WHAT YOU ARE ASKED TO DO —
Carry on the column about Australia's Pacific 2020 plan and the Pacific Plan, starting after its last sentence.

EXTRACT PROVIDED —
********************

|
PACIFIC PLAN or Pacific 2020?; BLACK JESUS on the run; A FOREIGNER to foreign affairs; DIPLOMATIC STORM brewing in Honiara?
Pacific Plan or Pacific 2020? Concerns are being expressed in Wellington about the grandly named Pacific 2020 plan launched last month by Howard’s sidekick, Alexander Downer. Seems the 2020 plan mentions the previously paramount Pacific Plan only once. Once! Backroom boys and girls in the windy city are worried that months and years of careful consultations with the Pacific Islands Forum countries are going to go down the drain in a moment of Bush-style go-it-aloneism. Canberra is signalling it’s sick of all the talk about “sustainable” development” and wants to build support for “sustained” development instead. Expert opinion has been canvassed from a hand-picked list of free marketeer sympathisers. Translate that as more dollars for big Ozzie businesses, headed by the same people who write fat cheques for the ruling party in Australia. Or so it...seems...what with the multi-million dollar wheat deal for Iraq paybacks joining a long list of scandals?

********************

PROVIDED INFORMATION —
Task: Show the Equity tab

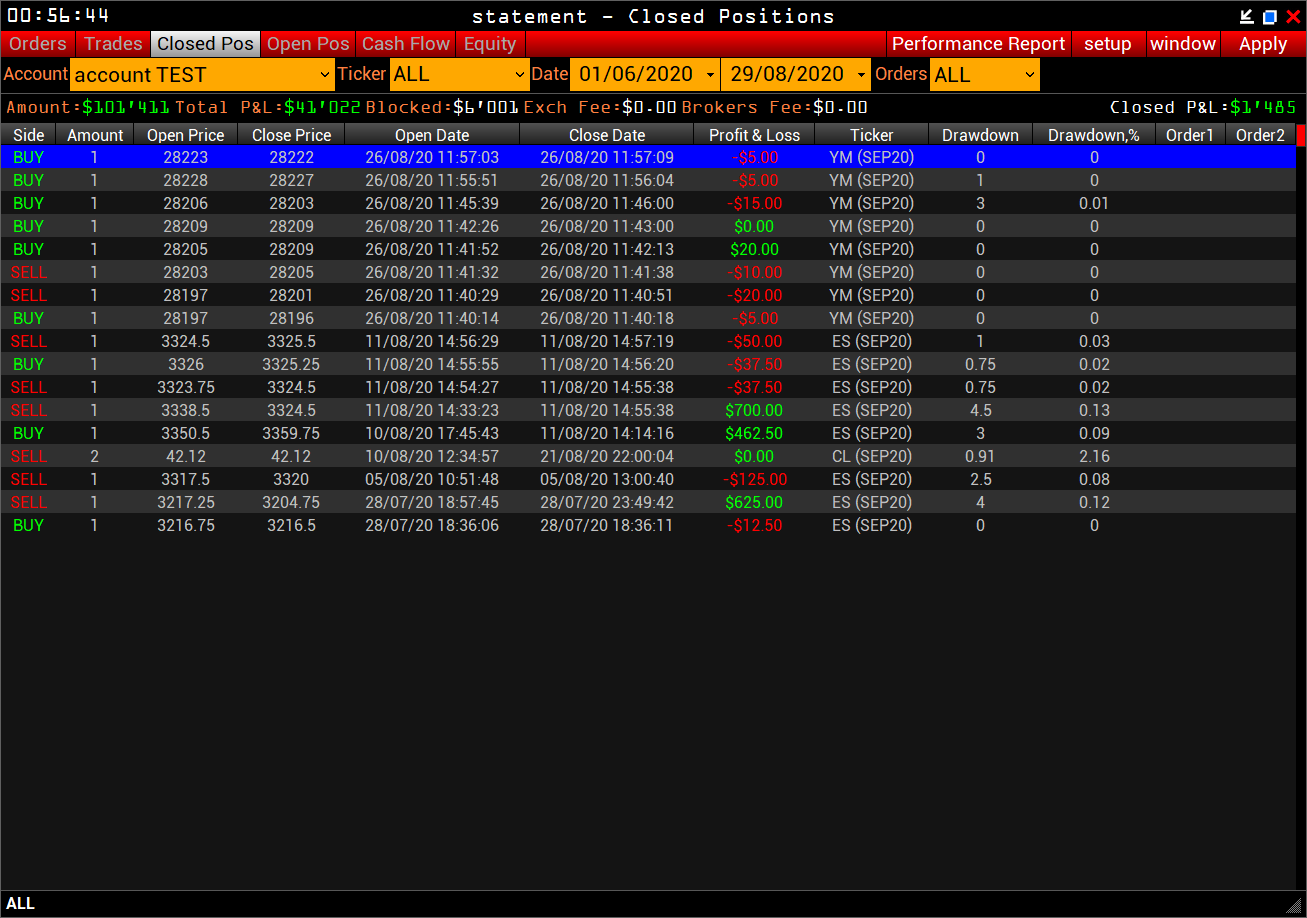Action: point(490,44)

********************

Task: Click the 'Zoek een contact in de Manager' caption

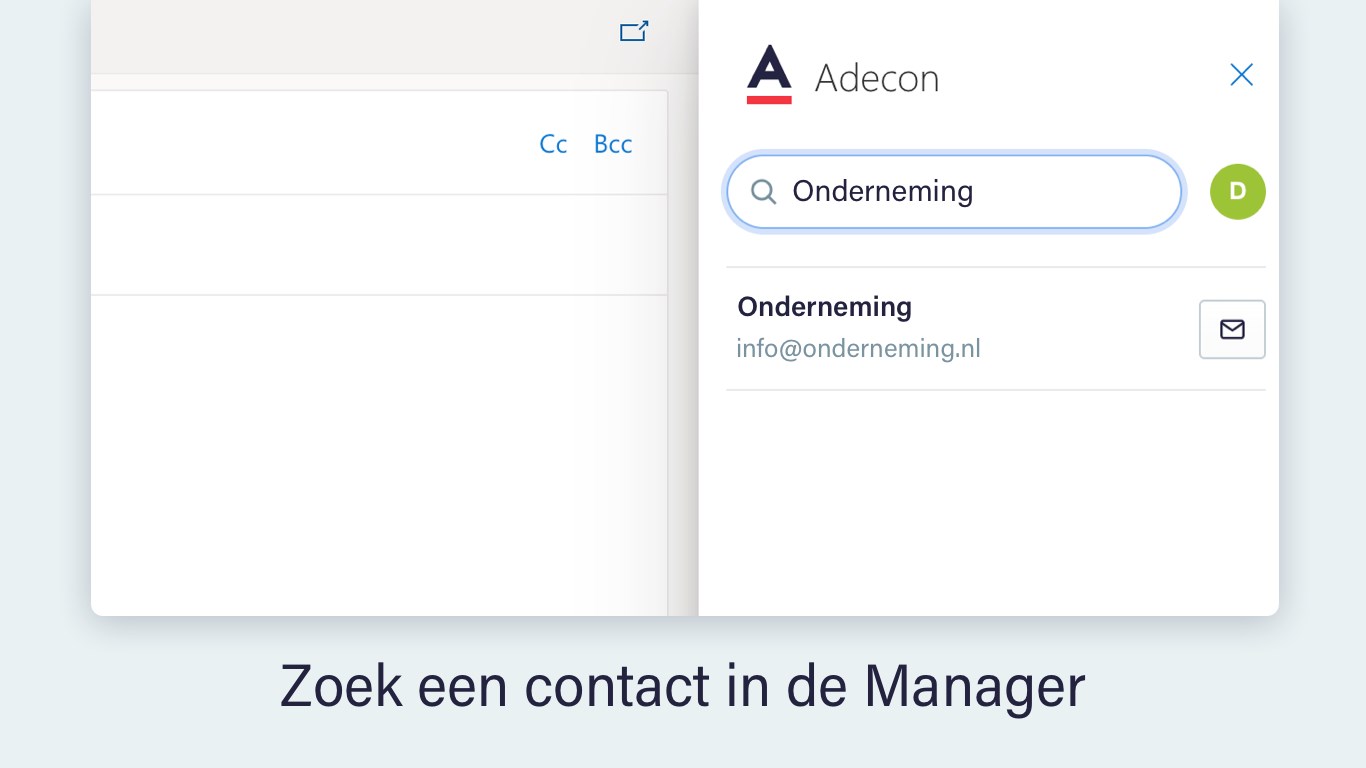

********************

TASK OUTPUT —
Diplomatic storm brewing? Honiara can be an exciting place of work as scores of expatriates are learning very quickly now that RAMSI, the Australian-led helping a friend mission, is likely to be granted a fresh lease of life in parliament this month. Just ask the Kiwi diplomat, who in his eagerness to take up his posting recently, literally, threw out the occupant of a hotel room that had been assigned to him. Only one problem, the occupant happens to be a senior government minister in Prime Minister Mannaseh Sogavare’s cabinet! The poor government minister was apparently trying to secure his government-assigned housing only to return to the downtown upmarket hotel to find all his belongings—private and public—out on full display in the hotel’s verandah! The most recent whisper was that Wellington was on damage control mode, trying to avert a diplomatic storm created by an over-enthusiastic if not supercilious envoy.
A foreigner to foreign affairs? The normally rigid line between the foreign affairs and defence portfolios seems to be getting very fuzzy in New Zealand’s labour government. In an interview with ISLANDS BUSINESS a few issues back, New Zealand’s Defence Minister Phil Goff steered clear of any issue with even the slightest whiff of foreign affairs since that was the domain of NZ First’s leader Winston Peters, in his new avatar as minister in charge of that portfolio. But Goff seems to be very much in the thick of foreign affairs as he always has been in previous governments.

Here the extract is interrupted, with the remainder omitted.